+++ RECORDS SHOWN

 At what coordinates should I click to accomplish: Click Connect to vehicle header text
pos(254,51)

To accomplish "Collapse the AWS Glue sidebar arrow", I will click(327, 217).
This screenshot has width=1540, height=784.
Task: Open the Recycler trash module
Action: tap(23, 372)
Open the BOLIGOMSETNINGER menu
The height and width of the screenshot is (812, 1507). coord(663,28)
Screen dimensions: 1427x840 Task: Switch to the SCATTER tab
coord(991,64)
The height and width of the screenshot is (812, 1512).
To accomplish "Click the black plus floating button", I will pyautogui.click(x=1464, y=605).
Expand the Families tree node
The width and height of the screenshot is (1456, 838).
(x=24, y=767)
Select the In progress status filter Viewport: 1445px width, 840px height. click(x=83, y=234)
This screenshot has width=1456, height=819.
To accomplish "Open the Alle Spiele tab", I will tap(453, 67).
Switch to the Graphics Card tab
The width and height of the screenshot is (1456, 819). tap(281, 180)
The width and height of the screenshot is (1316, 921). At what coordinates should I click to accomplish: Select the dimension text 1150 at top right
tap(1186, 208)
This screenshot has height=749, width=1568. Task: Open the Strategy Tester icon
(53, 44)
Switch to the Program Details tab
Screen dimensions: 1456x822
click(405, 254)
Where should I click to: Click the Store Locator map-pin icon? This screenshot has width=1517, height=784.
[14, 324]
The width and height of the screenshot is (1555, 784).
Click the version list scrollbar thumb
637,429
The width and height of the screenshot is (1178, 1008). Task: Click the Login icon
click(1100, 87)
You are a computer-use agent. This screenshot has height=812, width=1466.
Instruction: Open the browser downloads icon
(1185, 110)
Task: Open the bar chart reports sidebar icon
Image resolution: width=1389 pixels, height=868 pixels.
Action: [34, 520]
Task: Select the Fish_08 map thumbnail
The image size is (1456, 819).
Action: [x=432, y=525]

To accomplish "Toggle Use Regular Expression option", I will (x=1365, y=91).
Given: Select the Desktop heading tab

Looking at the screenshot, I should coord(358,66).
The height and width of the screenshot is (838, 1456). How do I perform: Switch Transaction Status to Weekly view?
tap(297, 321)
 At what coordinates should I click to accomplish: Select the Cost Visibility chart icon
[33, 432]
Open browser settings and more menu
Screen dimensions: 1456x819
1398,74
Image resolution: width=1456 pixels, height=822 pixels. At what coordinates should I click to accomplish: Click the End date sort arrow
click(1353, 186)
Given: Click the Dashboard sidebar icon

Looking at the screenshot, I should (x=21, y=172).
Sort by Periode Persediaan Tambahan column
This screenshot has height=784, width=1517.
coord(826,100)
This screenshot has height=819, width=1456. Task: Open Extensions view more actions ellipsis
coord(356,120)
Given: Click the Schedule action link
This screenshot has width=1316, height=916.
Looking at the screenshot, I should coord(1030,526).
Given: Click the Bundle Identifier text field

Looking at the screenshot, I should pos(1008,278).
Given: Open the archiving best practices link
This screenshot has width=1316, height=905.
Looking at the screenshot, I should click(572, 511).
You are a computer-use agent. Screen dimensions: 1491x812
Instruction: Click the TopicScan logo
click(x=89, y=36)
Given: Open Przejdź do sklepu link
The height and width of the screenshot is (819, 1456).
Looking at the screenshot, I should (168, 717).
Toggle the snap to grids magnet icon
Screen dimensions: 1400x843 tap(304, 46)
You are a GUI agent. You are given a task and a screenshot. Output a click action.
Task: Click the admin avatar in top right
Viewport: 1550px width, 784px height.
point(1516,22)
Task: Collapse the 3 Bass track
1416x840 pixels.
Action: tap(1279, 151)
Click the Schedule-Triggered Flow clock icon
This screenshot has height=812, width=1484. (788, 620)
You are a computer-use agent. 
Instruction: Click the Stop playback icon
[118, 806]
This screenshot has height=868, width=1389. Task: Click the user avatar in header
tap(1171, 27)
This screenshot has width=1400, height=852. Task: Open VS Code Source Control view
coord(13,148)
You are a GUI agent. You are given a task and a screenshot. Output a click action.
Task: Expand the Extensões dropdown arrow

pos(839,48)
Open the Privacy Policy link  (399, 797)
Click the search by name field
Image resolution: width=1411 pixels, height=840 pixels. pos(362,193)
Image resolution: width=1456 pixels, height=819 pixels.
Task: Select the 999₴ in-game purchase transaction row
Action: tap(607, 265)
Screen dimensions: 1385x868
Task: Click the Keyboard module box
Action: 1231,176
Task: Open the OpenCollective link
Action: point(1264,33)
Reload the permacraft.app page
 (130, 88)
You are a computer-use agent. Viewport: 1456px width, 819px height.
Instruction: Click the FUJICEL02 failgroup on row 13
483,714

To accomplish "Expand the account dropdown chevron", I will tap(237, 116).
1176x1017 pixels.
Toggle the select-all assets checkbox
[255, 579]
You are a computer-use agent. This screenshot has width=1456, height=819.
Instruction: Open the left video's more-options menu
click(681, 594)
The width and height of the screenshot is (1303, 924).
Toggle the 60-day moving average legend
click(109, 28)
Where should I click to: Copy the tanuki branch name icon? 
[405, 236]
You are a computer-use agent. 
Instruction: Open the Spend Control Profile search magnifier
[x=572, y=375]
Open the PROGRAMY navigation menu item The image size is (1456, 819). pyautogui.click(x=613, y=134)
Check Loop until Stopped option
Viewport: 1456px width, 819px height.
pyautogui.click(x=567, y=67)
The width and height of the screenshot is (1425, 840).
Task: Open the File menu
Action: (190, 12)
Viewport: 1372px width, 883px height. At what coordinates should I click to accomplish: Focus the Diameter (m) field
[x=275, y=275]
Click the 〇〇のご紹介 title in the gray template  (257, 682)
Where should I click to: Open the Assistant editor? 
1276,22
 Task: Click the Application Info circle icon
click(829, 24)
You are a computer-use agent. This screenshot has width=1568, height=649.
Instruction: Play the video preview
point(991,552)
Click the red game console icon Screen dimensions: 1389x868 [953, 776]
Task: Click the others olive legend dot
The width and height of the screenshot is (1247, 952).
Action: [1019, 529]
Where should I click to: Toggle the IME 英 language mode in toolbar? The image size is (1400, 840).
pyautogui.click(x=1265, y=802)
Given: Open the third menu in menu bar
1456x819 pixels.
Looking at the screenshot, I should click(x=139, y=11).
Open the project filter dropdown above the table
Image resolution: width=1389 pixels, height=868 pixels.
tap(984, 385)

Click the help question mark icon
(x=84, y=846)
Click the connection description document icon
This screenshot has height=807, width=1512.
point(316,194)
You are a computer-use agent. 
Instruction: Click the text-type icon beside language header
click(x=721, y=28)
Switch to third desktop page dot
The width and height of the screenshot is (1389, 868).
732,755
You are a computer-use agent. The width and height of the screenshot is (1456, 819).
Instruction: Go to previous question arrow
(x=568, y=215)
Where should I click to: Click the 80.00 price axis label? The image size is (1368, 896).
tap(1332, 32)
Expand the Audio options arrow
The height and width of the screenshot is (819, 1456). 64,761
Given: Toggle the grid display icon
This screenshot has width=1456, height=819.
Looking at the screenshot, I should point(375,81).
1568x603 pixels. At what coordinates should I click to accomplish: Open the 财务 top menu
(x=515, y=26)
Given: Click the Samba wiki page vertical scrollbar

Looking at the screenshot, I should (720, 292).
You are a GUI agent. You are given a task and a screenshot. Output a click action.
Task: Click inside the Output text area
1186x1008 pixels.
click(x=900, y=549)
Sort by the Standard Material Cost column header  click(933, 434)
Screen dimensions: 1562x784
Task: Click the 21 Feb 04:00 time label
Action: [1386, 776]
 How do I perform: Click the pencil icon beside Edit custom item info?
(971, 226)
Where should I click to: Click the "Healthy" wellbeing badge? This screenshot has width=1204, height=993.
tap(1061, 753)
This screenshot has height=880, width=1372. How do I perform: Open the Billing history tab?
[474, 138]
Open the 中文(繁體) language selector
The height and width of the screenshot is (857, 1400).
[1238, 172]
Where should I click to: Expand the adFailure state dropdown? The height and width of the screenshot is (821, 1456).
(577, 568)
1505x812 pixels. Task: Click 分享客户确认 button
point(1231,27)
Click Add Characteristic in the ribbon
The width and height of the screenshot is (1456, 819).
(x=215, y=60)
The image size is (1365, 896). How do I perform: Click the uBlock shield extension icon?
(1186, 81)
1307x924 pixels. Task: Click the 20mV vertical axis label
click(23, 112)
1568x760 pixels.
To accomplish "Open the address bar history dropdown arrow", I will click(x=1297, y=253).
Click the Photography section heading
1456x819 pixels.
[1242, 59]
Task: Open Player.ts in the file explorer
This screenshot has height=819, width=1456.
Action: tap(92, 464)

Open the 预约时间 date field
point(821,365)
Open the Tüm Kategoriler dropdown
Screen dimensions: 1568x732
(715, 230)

++++++

- **ABOUT THIS TASK**: Only the lines of the data holding the string "filter" are wanted; copy each of them.

- **ANSWER BOX**:
Select the In progress status filter Viewport: 1445px width, 840px height. click(x=83, y=234)
Open the project filter dropdown above the table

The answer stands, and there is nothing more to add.